Boicottate la Esso, ve lo consiglia Greenpeace

Indagine iniziale: 13 marzo 2003. Ultimo aggiornamento: 25 marzo 2003.

Indagini antibufala consultate dal 7/11/2003:


Il testo dell'appello

In questo caso non c'è un vero e proprio testo specifico: c'è semplicemente il passaparola degli utenti, che segnalano la campagna di Greenpeace che invita a boicottare la Esso per via del suo coinvolgimento nelle operazioni militari in Iraq e per la sua politica antiecologica.

Datazione

L'appello circola almeno da fine febbraio 2003.

Perché non è una bufala

La campagna di Greenpeace esiste, ed è reperibile nel sito di Greenpeace all'indirizzo indicato spesso nell'appello, ossia http://www.greenpeace.it/stopesso.

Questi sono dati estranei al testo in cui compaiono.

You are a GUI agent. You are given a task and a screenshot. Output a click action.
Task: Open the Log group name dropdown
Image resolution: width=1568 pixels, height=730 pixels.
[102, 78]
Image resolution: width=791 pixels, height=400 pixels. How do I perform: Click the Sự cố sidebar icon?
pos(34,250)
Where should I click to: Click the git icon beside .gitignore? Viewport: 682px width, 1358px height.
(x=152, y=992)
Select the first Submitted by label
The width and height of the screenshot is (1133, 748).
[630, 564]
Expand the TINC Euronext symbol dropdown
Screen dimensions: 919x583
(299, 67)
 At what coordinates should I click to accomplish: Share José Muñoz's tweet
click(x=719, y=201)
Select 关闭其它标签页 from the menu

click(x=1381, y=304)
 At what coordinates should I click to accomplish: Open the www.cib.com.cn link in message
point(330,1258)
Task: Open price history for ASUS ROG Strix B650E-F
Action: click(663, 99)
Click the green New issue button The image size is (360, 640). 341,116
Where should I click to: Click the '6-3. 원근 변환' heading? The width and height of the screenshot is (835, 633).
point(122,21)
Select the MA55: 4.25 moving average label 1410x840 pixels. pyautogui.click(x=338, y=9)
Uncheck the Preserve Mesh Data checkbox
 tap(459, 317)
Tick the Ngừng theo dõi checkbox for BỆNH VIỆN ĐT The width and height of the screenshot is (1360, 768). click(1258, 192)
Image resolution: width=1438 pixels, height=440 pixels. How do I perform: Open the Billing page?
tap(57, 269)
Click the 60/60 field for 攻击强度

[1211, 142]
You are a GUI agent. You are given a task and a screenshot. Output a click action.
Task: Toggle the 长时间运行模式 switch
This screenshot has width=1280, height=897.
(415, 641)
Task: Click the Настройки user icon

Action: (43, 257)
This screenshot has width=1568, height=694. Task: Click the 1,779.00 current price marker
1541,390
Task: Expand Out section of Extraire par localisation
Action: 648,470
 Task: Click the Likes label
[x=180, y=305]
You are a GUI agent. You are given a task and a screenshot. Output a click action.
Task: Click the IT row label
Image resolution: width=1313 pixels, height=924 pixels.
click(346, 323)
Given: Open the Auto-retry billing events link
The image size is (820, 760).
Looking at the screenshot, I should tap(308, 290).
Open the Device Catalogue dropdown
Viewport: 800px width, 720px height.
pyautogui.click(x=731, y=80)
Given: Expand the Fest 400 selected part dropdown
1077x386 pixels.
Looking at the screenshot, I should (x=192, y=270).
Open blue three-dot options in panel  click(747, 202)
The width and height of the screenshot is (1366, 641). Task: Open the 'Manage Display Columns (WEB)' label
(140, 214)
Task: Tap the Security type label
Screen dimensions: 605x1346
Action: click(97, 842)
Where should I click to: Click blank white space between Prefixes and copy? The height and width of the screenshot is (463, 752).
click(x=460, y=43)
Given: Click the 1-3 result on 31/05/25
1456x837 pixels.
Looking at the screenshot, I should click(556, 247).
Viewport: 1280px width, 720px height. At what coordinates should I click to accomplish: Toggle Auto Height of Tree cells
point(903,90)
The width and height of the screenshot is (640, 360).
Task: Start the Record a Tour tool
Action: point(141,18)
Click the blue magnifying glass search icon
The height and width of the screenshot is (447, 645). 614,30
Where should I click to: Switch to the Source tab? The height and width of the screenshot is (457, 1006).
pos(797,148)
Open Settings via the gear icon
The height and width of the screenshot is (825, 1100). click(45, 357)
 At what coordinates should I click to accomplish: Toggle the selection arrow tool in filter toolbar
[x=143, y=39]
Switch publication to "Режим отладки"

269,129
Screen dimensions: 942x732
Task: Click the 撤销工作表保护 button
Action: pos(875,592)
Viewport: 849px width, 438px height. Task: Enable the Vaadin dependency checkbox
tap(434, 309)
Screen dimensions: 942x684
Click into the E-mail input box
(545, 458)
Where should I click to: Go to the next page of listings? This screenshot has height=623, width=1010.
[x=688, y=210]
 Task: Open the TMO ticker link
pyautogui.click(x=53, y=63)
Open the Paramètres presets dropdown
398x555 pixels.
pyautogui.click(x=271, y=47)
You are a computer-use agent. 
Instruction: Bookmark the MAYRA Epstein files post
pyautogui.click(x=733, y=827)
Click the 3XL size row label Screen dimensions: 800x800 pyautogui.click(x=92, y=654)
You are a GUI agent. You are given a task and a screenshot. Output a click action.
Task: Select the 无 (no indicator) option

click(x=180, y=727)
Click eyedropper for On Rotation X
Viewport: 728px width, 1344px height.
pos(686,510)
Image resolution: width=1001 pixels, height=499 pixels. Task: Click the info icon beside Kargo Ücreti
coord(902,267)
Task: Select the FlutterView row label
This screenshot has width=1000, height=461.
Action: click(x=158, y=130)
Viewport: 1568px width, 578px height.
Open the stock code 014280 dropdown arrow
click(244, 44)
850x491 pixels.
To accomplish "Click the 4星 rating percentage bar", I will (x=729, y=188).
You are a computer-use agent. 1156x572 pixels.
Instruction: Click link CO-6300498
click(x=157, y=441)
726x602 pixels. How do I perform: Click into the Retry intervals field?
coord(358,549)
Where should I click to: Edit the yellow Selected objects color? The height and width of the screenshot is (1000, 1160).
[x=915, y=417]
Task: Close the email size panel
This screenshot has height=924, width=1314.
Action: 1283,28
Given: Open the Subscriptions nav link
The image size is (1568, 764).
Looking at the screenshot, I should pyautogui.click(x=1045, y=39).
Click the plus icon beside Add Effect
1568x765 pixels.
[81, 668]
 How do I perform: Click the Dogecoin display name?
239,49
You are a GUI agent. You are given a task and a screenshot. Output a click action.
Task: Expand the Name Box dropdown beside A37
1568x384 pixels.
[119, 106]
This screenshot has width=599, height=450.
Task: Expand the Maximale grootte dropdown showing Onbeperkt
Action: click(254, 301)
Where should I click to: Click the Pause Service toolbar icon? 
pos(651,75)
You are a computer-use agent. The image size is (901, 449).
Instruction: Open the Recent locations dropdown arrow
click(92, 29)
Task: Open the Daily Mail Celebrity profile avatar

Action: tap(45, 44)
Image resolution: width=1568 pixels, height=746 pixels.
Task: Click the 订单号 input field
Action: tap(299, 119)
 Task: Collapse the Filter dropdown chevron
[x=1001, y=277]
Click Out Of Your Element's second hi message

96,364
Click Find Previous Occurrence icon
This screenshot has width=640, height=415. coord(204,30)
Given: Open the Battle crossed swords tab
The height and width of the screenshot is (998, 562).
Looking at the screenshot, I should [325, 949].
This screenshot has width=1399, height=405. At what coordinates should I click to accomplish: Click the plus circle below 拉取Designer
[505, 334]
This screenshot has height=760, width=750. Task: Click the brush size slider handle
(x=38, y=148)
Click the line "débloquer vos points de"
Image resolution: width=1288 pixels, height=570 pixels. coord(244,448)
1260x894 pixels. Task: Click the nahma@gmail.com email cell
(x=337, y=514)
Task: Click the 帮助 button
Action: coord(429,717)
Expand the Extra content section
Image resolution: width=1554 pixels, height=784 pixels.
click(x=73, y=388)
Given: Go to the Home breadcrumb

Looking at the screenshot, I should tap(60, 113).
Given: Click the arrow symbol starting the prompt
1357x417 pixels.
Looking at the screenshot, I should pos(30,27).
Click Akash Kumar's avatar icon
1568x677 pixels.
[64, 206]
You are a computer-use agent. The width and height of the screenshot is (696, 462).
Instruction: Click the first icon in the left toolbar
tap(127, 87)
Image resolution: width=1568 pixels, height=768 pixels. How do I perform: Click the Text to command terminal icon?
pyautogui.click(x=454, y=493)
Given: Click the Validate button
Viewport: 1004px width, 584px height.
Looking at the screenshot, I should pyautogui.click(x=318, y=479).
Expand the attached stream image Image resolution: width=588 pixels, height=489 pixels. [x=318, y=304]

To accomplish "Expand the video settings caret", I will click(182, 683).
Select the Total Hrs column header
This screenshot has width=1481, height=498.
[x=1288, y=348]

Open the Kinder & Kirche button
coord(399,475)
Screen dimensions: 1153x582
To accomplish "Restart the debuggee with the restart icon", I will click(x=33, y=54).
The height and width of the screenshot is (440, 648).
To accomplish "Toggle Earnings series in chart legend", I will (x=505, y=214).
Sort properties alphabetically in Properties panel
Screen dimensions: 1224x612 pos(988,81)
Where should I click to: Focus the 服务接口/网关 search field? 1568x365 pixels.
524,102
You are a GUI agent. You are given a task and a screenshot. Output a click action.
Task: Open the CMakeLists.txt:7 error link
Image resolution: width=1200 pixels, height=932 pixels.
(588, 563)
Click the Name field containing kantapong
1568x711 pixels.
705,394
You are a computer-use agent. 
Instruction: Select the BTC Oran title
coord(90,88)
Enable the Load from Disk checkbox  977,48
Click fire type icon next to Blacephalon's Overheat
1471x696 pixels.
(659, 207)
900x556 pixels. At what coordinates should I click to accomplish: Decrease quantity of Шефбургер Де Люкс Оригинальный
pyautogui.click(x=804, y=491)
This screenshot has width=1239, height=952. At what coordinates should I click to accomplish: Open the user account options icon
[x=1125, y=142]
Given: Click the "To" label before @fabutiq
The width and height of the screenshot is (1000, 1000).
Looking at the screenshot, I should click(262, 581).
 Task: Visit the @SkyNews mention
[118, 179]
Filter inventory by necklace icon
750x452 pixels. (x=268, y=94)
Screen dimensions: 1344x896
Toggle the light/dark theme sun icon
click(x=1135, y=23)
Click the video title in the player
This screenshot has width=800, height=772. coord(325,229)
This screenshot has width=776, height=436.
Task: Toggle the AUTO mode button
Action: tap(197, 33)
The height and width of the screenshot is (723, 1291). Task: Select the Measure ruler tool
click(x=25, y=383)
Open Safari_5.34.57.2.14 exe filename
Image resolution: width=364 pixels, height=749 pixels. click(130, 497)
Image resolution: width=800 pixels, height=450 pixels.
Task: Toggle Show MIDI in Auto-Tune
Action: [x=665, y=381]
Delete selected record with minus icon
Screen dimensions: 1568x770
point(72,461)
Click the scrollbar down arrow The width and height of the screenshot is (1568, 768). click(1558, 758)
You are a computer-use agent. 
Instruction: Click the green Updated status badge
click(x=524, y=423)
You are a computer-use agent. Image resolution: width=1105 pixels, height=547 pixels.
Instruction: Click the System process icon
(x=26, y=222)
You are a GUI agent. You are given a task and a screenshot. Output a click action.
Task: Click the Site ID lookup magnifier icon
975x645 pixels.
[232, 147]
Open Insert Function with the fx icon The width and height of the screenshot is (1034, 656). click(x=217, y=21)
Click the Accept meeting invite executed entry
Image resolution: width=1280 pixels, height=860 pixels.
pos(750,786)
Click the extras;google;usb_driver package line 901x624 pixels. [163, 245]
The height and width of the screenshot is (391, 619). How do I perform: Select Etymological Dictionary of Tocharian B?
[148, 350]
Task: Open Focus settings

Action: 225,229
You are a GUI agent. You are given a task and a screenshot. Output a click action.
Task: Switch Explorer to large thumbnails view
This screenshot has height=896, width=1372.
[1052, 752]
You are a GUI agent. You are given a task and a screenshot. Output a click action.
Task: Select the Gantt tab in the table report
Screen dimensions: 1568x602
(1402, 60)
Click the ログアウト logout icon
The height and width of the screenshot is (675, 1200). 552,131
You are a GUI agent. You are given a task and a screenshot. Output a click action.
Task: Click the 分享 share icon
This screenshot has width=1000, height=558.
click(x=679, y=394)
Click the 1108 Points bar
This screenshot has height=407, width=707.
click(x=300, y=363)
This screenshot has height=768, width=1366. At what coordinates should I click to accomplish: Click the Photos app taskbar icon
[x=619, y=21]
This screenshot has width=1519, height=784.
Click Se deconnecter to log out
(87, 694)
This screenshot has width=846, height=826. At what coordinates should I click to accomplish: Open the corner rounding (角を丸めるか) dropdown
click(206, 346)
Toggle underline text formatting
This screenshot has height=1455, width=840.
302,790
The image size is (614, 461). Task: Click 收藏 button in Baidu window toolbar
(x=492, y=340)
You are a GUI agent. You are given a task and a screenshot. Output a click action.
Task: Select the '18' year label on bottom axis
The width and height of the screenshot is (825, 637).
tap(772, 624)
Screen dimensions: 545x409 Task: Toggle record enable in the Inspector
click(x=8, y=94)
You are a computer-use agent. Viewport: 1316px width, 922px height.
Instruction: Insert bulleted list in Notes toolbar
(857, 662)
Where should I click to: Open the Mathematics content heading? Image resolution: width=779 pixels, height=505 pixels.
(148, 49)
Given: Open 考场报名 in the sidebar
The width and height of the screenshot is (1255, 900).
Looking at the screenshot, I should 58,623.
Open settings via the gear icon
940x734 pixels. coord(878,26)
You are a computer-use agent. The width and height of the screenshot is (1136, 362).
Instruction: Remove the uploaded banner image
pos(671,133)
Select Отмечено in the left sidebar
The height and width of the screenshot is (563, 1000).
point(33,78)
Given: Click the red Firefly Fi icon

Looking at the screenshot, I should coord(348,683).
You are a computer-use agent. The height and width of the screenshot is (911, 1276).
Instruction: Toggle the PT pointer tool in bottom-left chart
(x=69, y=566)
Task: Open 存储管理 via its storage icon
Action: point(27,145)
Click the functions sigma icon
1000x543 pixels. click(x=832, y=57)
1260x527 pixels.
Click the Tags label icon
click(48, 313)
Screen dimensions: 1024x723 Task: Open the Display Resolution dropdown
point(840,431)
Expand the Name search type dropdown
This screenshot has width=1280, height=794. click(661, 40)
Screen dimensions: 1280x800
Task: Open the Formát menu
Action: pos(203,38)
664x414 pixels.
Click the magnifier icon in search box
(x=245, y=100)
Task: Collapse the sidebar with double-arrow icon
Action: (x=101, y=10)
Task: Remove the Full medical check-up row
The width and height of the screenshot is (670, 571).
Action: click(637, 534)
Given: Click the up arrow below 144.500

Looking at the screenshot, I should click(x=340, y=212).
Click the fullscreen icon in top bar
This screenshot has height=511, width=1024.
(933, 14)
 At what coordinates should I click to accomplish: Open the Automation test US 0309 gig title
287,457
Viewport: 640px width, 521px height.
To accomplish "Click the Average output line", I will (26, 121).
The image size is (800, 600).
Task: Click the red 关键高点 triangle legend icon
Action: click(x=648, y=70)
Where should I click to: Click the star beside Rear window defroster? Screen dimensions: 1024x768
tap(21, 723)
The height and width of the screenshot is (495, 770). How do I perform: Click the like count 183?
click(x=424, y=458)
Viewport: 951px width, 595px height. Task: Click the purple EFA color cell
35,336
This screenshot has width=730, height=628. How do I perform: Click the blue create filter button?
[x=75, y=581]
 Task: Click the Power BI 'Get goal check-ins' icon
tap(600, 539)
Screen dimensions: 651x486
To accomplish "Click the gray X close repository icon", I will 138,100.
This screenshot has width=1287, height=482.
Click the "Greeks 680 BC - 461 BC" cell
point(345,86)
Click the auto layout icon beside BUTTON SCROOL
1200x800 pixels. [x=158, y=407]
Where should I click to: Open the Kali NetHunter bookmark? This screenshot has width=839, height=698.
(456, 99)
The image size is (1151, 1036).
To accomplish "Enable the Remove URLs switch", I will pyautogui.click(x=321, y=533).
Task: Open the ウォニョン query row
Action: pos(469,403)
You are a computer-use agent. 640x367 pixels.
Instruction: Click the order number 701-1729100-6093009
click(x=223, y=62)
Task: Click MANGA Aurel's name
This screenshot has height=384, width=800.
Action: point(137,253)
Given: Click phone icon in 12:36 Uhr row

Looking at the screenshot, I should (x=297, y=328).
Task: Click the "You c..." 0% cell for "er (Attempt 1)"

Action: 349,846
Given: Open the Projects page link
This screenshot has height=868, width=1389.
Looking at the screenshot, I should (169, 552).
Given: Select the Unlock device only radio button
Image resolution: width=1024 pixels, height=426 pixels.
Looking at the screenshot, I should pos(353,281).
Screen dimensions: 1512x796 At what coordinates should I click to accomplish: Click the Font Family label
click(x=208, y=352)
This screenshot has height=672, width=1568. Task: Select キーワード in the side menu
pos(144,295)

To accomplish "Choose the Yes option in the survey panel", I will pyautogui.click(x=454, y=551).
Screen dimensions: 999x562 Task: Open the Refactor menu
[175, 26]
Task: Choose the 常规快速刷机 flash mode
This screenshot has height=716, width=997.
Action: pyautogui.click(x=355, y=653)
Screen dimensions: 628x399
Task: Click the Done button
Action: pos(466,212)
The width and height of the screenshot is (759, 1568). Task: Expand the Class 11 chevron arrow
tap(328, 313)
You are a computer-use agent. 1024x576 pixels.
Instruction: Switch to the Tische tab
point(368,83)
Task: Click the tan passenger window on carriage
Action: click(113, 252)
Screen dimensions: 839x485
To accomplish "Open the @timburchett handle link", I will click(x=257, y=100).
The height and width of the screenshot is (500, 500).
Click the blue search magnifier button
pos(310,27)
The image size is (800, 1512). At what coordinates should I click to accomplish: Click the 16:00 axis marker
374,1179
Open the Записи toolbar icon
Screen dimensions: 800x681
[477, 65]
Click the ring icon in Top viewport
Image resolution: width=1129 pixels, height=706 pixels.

Oltretutto funziona.

Che differenza c'è rispetto ad altre campagne di boicottaggio?

La differenza fondamentale e abissale tra questa campagna di Greenpeace e quelle descritte in altre mie indagini antibufala, sta nelle motivazioni e nell'efficacia.

Mentre gli appelli-bufala hanno un obiettivo egoista (si vuole pagare meno la benzina soltanto per essere liberi di rombare con il macchinone) e oltretutto impossibile per motivi fiscali (è il Fisco, non la società petrolifera, il principale responsabile del prezzo del carburante), l'invito al boicottaggio della Esso fatto da Greenpeace e presente in numerosi paesi ha una motivazione profondamente etica ed ha ottime possibilità di riuscita. E' una forma pacifica di protesta e di esprimere la propria opinione.

Come trovate descritto sul sito italiano di Greenpeace citato sopra, l'invito a boicottare la Esso (e la sua casa madre, Exxon) ha varie motivazioni.

Trovate la documentazione molto accurata di queste affermazioni nei documenti scaricabili dal sito di Greenpeace.

Oltre ad avere un contenuto moralmente assai più difendibile, questa forma di boicottaggio è efficace, diversamente da quella mirata soltanto a far calare il prezzo alla pompa. Infatti come spiegato presso Clarence.com (http://www.clarence.com/staff/mao/archives/001050.html) "secondo un recente sondaggio dell'agenzia Mori, nell'arco di un anno, il numero degli inglesi che hanno dichiarato di rifornirsi periodicamente nelle stazioni Esso è sceso di un quarto e circa un milione di guidatori hanno deciso di boicottare la compagnia per la sua politica in merito ai cambiamenti climatici. Dalla ricerca emerge che, alla domanda su dove si riforniscono regolarmente di carburanti, nel 2001 il 26% aveva risposto Esso contro il 19% dell'ultimo sondaggio."

In altre parole, questo tipo di iniziativa funziona: il consumatore accorto può davvero influenzare il modo di operare delle società petrolifere, punendo quelle eticamente scorrette e premiando quelle che prestano ascolto alle campagne contro l'inquinamento, per esempio. Cito sempre da Clarence: "Che una politica più attenta alle esigenze di tutela ambientale sia oramai una strategia anche per il mercato, è dimostrato dal dato, rilevato dalla stessa agenzia, che la British Petroleum, che al contrario ha deciso di non disconoscere le proprie responsabilità sui cambiamenti climatici e sta investendo molte risorse nella ricerca su fonti rinnovabili, è passata da 18% al 21% nelle preferenze dei guidatori."

I risultati della campagna di boicottaggio contro Exxon sembrano essere significativi: come riferisce sempre Clarence.com, "che la strategia di azione diretta sul mercato iniziasse ad affaticare le politiche irresponsabili della compagnia statunitense lo si era capito già nel corso dell'ultima riunione degli azionisti, allorquando, su suggerimento di accreditate agenzia di consulenza finanziaria, circa il 20% dei proprietari di azioni della Exxon aveva richiesto formalmente che l'azienda fosse più presente sul mercato delle energie alternative e la smettesse di spendere soldi in pubbliche relazioni dirette a convincere la pubblica opinione dell'inesistenza dell'effetto serra e del suo legame con i combustibili fossili."

Per farla breve: la campagna promossa da Greenpeace non ha niente a che vedere con le bufale che ho descritto altrove, e non è assolutamente una perdita di tempo.